Mr Smith was removed from his position as Labour's Northern Ireland secretary after calling for a second EU referendum in The Guardian.
But a number of MPs criticised the move, with Labour peer Lord Hain comparing the move to a "terrible Stalinist purge".
Former leadership hopeful Chuka Umunna labelled the sacking "bizarre", saying that Mr Smith's views on Brexit were in line with the majority of Labour voters.
And Labour MP Mike Gapes said it appeared that "free speech is allowed for anti-Semites but not for Labour MPs supporting the views of our members and our 2016 Conference Policy on the EU".
Mr Smith said he had been sacked for his views on the "damage" Brexit will do to the UK's economy and the Good Friday Agreement.
He told ITV News: "The problem is that the members agree with me on this issue in the majority.
"They believe that we should be staying in the customs union and the single market.

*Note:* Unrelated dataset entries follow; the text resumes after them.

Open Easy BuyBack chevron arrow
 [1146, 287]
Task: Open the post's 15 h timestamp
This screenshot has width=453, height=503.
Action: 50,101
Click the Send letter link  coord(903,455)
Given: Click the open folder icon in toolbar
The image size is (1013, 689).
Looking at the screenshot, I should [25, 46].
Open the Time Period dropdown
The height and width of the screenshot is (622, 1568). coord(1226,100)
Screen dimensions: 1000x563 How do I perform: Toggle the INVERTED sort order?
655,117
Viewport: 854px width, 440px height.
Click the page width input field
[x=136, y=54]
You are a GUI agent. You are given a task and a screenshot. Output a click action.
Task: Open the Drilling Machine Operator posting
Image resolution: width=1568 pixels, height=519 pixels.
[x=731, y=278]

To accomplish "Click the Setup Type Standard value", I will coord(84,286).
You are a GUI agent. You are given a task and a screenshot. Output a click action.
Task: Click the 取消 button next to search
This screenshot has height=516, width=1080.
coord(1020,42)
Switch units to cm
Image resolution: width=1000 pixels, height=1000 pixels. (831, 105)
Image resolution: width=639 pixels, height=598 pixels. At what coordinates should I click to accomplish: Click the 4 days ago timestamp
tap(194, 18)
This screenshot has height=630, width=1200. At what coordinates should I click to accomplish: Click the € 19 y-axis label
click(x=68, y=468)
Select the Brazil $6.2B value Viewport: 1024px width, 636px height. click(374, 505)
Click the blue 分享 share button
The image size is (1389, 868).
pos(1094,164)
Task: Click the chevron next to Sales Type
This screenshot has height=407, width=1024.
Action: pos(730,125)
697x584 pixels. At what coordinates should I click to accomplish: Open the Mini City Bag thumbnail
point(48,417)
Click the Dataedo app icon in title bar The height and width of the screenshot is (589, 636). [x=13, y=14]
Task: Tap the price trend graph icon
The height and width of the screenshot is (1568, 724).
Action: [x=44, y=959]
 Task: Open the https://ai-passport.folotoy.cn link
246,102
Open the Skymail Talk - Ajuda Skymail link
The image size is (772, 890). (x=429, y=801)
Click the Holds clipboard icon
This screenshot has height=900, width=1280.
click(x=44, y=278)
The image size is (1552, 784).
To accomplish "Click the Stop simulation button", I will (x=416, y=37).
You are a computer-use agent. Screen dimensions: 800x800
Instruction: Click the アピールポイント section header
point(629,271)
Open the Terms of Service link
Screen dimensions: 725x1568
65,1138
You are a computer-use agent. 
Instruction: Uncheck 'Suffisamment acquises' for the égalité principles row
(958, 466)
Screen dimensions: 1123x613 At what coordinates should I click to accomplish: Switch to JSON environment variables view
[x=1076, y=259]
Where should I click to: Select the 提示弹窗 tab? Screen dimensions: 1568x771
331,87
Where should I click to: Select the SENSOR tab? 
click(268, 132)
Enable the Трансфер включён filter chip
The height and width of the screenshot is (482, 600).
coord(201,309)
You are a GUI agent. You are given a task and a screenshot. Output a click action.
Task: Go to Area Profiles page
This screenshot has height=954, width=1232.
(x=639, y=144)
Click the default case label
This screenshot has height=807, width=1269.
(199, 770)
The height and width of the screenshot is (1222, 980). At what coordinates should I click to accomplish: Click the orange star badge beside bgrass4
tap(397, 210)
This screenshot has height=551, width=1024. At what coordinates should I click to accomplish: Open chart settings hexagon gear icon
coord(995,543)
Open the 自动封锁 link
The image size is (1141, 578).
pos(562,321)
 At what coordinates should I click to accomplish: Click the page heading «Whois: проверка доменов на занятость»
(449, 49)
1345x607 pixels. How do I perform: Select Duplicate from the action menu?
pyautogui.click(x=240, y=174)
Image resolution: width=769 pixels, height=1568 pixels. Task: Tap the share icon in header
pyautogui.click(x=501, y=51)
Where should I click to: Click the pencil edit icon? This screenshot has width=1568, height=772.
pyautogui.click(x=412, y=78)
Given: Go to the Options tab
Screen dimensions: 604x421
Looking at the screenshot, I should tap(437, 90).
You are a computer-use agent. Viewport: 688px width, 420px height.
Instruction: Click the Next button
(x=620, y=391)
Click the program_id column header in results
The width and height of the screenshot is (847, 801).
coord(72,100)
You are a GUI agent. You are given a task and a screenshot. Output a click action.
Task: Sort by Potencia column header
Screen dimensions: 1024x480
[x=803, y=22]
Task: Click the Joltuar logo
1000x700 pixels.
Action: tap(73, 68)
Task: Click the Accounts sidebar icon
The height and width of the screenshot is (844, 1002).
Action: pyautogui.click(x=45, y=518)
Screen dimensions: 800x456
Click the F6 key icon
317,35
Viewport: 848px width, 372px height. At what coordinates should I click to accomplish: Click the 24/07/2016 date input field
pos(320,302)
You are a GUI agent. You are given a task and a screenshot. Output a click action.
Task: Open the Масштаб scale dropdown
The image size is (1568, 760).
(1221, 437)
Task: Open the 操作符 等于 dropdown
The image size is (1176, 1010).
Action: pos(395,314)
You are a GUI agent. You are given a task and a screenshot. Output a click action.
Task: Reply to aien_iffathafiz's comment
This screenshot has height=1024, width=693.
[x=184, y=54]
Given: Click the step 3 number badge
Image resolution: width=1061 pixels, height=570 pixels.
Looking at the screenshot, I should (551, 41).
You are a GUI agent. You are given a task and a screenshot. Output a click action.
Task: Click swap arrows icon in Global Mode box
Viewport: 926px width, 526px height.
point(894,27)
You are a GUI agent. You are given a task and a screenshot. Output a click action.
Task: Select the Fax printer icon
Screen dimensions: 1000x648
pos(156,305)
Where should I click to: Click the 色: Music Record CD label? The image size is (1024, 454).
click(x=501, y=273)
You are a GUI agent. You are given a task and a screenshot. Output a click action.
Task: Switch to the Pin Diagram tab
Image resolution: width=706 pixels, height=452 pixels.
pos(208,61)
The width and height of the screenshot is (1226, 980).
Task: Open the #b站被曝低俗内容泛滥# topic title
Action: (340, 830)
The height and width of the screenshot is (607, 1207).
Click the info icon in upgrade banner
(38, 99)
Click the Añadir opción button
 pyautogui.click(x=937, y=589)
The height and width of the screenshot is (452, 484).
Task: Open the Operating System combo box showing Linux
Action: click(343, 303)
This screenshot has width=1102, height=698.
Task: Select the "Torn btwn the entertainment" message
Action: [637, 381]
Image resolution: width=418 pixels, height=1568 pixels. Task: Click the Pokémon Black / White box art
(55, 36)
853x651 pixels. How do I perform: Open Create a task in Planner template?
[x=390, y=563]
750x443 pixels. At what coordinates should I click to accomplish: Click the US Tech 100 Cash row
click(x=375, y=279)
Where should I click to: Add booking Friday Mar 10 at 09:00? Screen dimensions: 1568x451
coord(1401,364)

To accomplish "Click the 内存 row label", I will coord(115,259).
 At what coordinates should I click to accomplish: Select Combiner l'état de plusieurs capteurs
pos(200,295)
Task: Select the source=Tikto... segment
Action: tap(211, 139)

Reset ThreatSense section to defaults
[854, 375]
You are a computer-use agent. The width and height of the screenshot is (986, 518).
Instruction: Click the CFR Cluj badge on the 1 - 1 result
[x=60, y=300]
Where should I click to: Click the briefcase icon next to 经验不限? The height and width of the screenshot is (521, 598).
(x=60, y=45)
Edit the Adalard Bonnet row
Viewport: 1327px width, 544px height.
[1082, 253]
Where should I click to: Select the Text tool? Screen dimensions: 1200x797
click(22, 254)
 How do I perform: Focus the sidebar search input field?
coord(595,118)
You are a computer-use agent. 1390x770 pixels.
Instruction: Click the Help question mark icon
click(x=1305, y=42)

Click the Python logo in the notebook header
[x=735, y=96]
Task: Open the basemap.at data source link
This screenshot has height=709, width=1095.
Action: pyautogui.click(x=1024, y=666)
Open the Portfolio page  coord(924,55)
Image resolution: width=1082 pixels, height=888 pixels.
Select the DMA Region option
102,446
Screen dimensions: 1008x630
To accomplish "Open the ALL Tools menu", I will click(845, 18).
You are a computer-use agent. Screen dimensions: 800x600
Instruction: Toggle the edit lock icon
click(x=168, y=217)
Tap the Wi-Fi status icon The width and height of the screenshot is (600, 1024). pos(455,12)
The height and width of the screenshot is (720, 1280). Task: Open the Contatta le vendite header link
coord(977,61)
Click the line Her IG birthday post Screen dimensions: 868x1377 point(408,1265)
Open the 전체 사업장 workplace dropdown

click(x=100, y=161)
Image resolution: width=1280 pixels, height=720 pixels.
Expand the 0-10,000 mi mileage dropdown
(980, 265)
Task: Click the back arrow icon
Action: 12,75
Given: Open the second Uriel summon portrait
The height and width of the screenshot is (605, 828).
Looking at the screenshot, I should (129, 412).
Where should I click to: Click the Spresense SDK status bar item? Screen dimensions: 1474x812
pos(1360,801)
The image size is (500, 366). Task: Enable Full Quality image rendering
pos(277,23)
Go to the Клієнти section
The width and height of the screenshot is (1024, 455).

"They believe that in the event of the true terms of the deal becoming clear to everybody the right thing to do is either a general election or a poll of the country to put that to the people once more."
Mr Smith, who unsuccessfully challenged Mr Corbyn for the party leadership in 2016, insisted to the newspaper that Labour needed to do more than "just back a soft Brexit".
Mr Corbyn has been careful to say that Labour is not seeking a referendum on a Brexit deal, but has avoided completely ruling out such a vote.
In a sign of the leader's anger at Mr Smith's intervention, he was asked to stand down from the frontbench and replaced with immediate effect by former minister Tony Lloyd.
Writing in The Guardian, Mr Smith said: "Given that it is increasingly obvious that the promises the Brexiters made to the voters - especially, but not only, their pledge of an additional £350 million a week for the NHS - are never going to be honoured, we have the right to keep asking if Brexit remains the right choice for the country.
"And to ask, too, that the country has a vote on whether to accept the terms, and true costs of that choice, once they are clear.
"That is how Labour can properly serve our democracy and the interests of our people."
Mr Smith said that remaining in the EU single market and customs union was the only way to meet the UK's commitments under the Good Friday Agreement.
"If we insist on leaving the EU then there is realistically only one way to honour our obligations under the Good Friday Agreement and that is to remain members of both the customs union and the single market," he said.
"I'm pleased my party has taken a big step in this direction by backing continued customs union membership, but we need to go further."